Радуница - стр. 17
– Ворону я не боюсь! – воинственно сжав кулачки, говорит мальчик. – Если она на меня каркнет, я возьму дедушкин посошок и ка-а-ак трахну её по башке!
– А она ещё раньше каркнет на тебя – ты и стрелишь в штаны, как с горохового супу! – подзуживает бабушка, и от глаз ветвятся морщинки, как лучики от закатного солнышка.
Зачем бабушка насмешничает над ним? Зачем роняет такие горькие, как полынь за огородом, слова?
– Не-ка, не бухну! – возмущается мальчик, и у него даже спирает дух от бабушкиной несправедливости. – Я тот раз дрался с ними!

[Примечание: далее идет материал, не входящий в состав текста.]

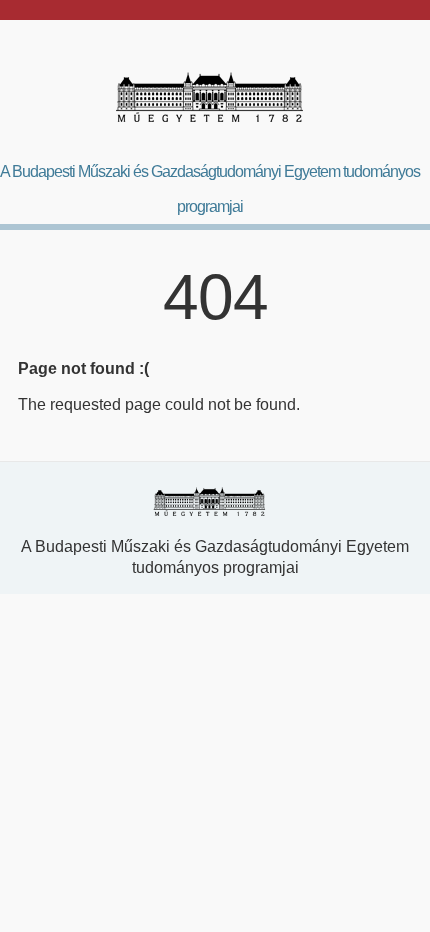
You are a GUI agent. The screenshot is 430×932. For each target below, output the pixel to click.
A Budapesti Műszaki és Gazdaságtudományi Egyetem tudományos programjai (210, 189)
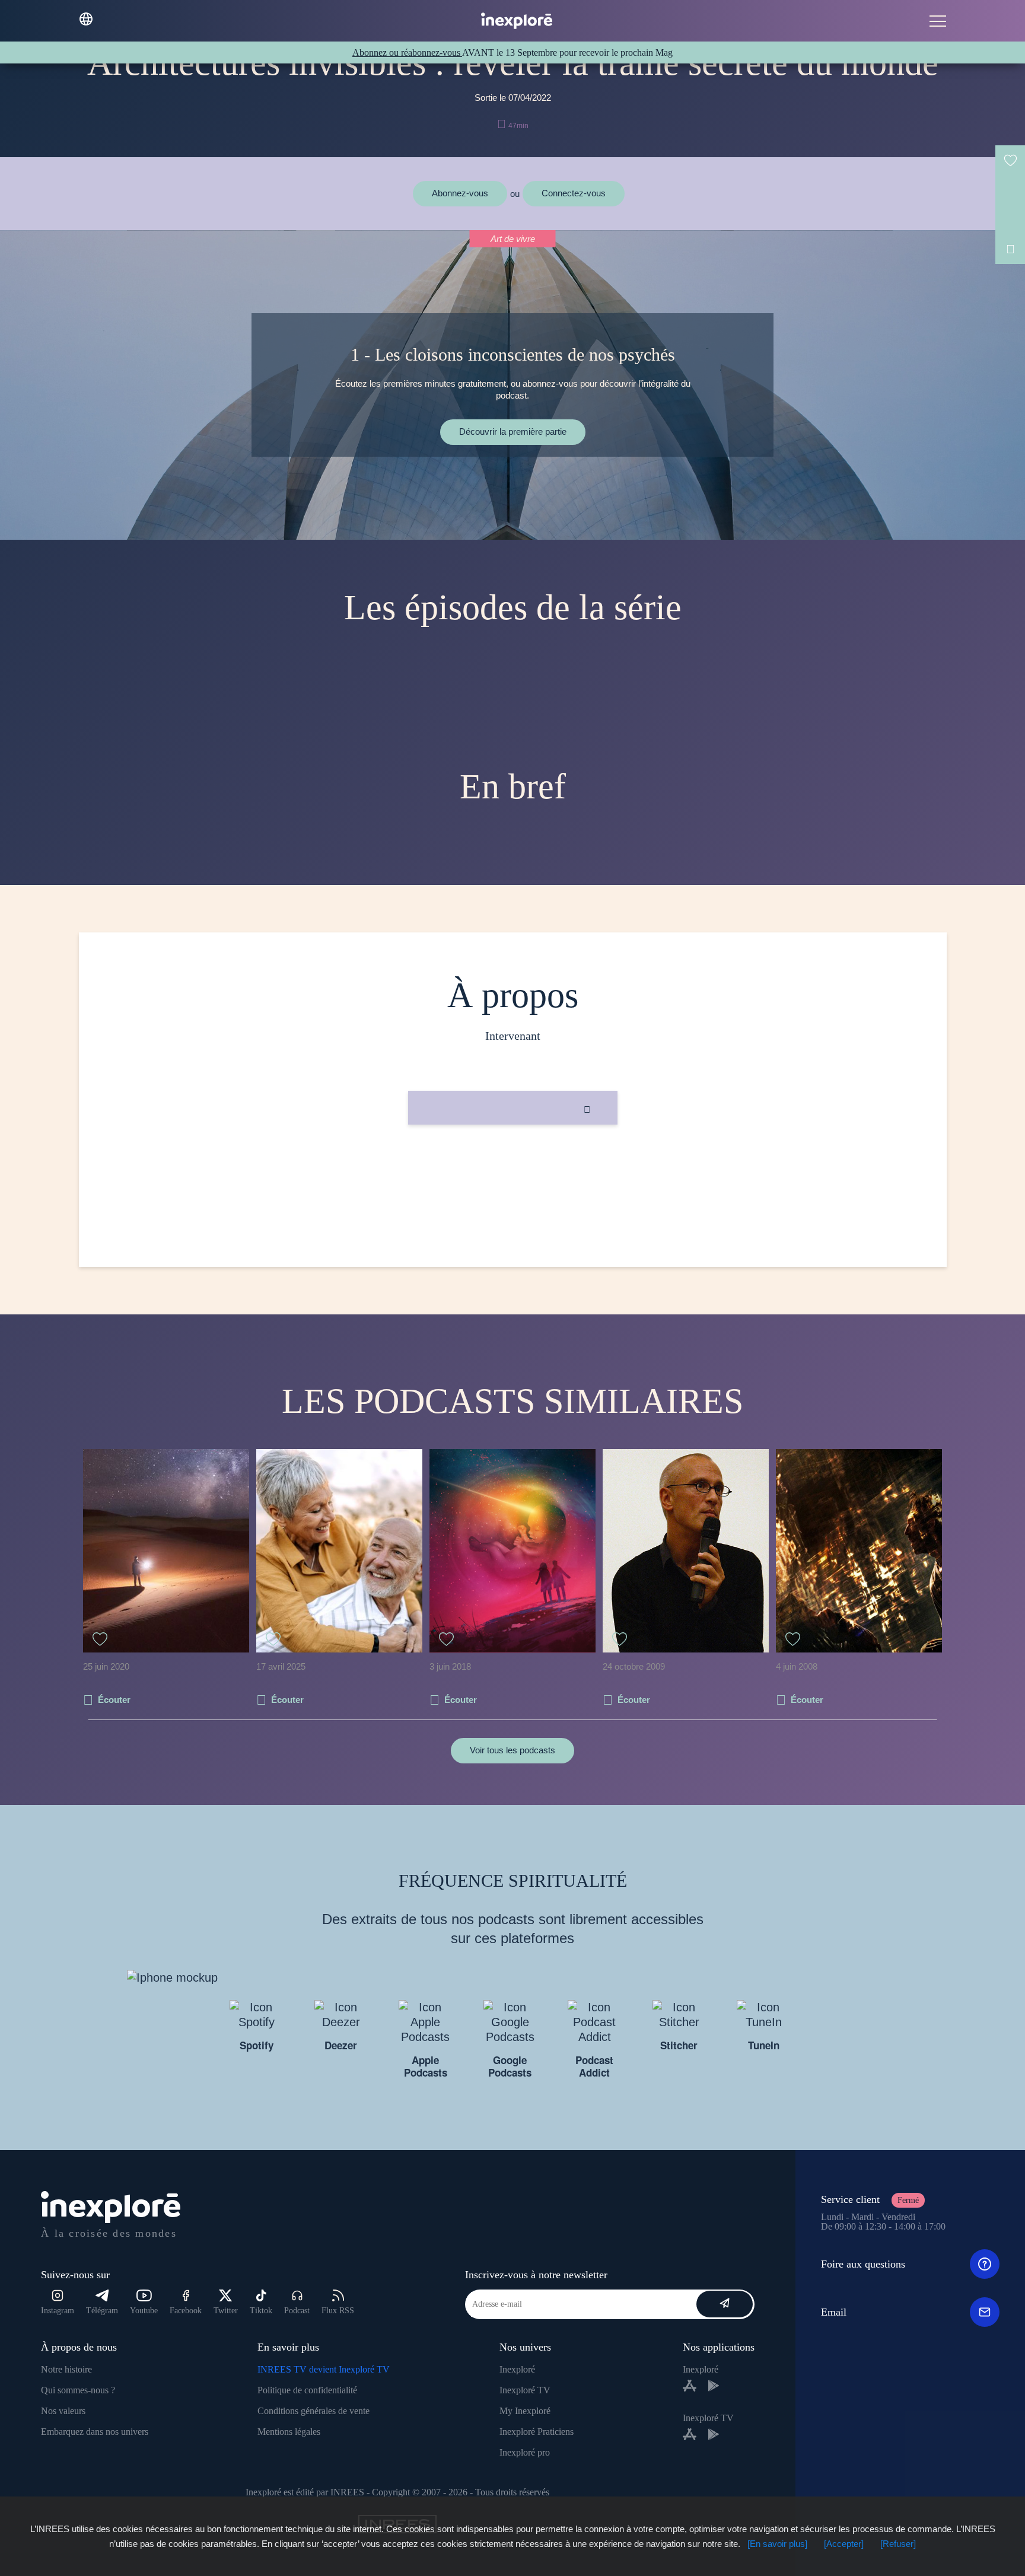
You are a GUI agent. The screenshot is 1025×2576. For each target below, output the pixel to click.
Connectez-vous (574, 193)
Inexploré (517, 2369)
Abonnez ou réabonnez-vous (407, 52)
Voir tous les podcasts (512, 1750)
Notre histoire (66, 2369)
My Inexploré (524, 2411)
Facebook (186, 2310)
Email (833, 2312)
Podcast (297, 2310)
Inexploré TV (524, 2390)
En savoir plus (512, 1165)
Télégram (102, 2310)
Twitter (226, 2310)
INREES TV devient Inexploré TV (323, 2369)
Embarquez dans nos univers (94, 2432)
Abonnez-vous (460, 193)
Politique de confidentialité (307, 2390)
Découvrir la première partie (512, 431)
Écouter (114, 1700)
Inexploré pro (524, 2452)
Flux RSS (337, 2310)
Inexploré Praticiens (536, 2432)
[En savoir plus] (777, 2544)
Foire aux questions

Они прилетели клювать свиные хвосты на заборе, а я их прогнал… Ты, бабка, не видала, а трёкаешь своим пустым языком!
– Дак я чем знала, парень?! Я бы знала, дак не говрела, а ты же молчишь – и я ничем ничего…
На ночь Клавдия Еремеевна напихивала прожорливую печку трескучими сырыми поленьями, аж алел разрезанной свёклой бочок буржуйки. В животе мальчика, как в печи, было сытно и тепло – тарелку драников со сметаной умял за ужином. И было темно, лишь в кухне горела несильная лампочка, похожая на луковку, и освещала мальчику путь до ведра…
И в этом-то луковом свету, под разговор поленьев в печи и бабушкино посапывание к мальчику стала приходить мама. Она становилась посреди комнаты, там, где отпечаталась на половице зелёная звезда, – простоволосая и босая, с охапкой огненно-красных цветов, опоясанных золотистой ленточкой, и в её просторном небесно-голубом платье серебрились, словно волшебные, большие и малые булавки. И он, как на свет, тянулся к маме, не боясь обжечься о цветы, вздымался на постели, а ожившая шуба хохотала и душила его в объятьях пустых рукавов. «Мама, приди!» – просил и плакал, и пинался – будто в ватную стену. Но мама, чей тонкий лик пламенел в цветах, стояла не шелохнувшись, как травинка в тихую летнюю ночь…
– Спи, Тёмка, спи! Спи, голубь… – ворожила над ним бабушка, сев рядышком и приняв к себе на колени его растрепавшуюся головку, прикладывала полиэтиленовый кулёк со снегом…
На четвёртый день болезнь пошла на излёт, выморенная редькой и малиной, а вместе с ней исчезло видение. В носу обсохло, всякую гадость из горла вытянул отвар чистотела. Только пятки «ради профялактики» жёг горчичный порошок, насыпанный в шерстяные носки, которые бабушка то и дело смачивала в тёплой воде, а мальчик украдкой вынимал из них ноги и блаженно шевелил пальцами. Не видя мамы, он теперь всё чаще думал об отце. О нём помнилось: чёрные задиристые усы, аккуратно сведённые в скобку на подбородке, фанерные петухи, которых вырезал лобзиком, обтачивал шкуркой и красил, да любимая песенка «Уеду в деревню, заведу непременно корову…». Он и уехал, но не в деревню, а к себе на Украину, где в одиночестве несобранных вишен доживала своё горькое мать-старушка.